30 January,2025 07:00 AM IST |  Mumbai  |  Clayton Murzello

While displaying his deep understanding of sport through his recent utterances on the subject, Naseeruddin Shah proved that he sits well in the company of actors who are, or have been true sporting enthusiasts

Naseeruddin Shah, a true sports lover. File pic/Ashish Raje


Just like his departed friend Tom Alter, actor Naseeruddin Shah has a deep love and understanding of sport. Shah's sporting passion came shining through in a dark, evening setting of a Khar lounge last Saturday. Shah was one of the speakers at the first anniversary of journalist Sohini Chattopadhyay's brilliant book, The Day I Became a Runner, which features in the main, the trials and tribulations of eight women athletes. To his right was the author, who was also flanked by Suhasini Mulay, who has acted in Assamese, Bollywood and Marathi films. Shah playing coach Mohit Mishra in the 2005 film Iqbal and hosting Mid Wicket Tales, a show aired on Epic Channel, explains his cricket connection. But his sporting love goes beyond the 22-yard strip as it were.

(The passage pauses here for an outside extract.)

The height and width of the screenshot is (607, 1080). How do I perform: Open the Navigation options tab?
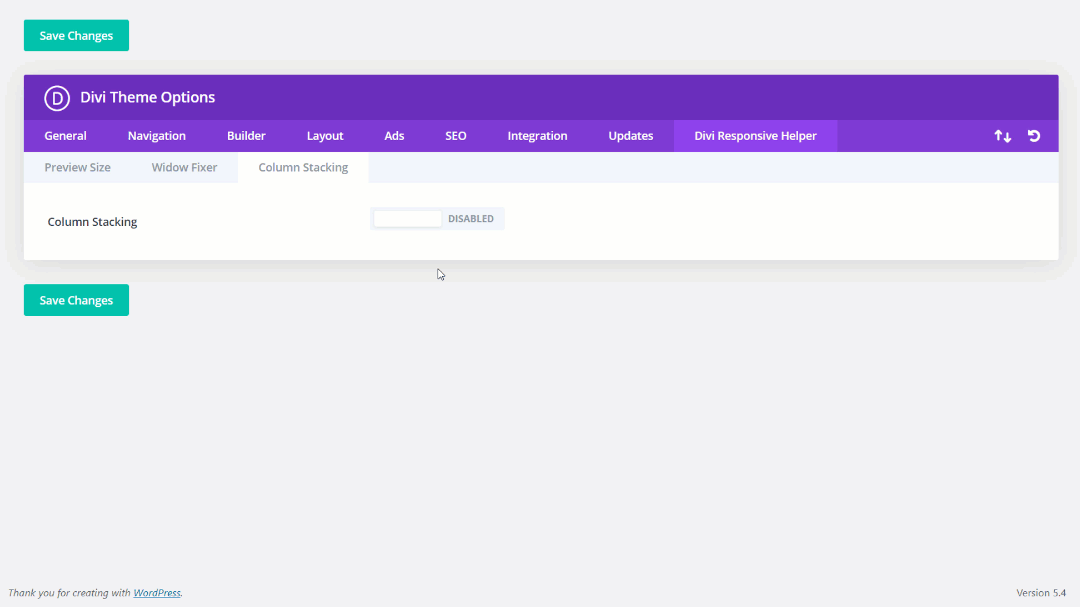(x=156, y=135)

He indicated to his audience that he was more interested in the vanquished than the favourite. One is not sure whether he was aware that Jammu & Kashmir had outgunned a formidable Mumbai team in the Ranji Trophy earlier in the day, but Shah's utterances about unexpected winners were made on the same day. "The margin between glory and humiliation is very fine in sport," he said, referring to the film Rocky, where one witnesses the "underdog triumphing." Cricket didn't take long to get into the mix: "And we have seen that happening at least in our cricket in India. People from less privileged backgrounds are emerging as forces to reckon with… people from small towns, people whose parents ride a rickshaw or are gardeners - that is fantastic. It does say something of the emergence and awareness of trying to reach for things. I don't think that happens in any other sport, where you spend your entire life trying to reach a point and you fall just agonisingly short of it or you triumph when no one expects you to. I think the sense of competition and the sense of being the victor is very precious. We all identify with a person who may be a loser, but who has won our admiration in some way or the other. We all look up to such people."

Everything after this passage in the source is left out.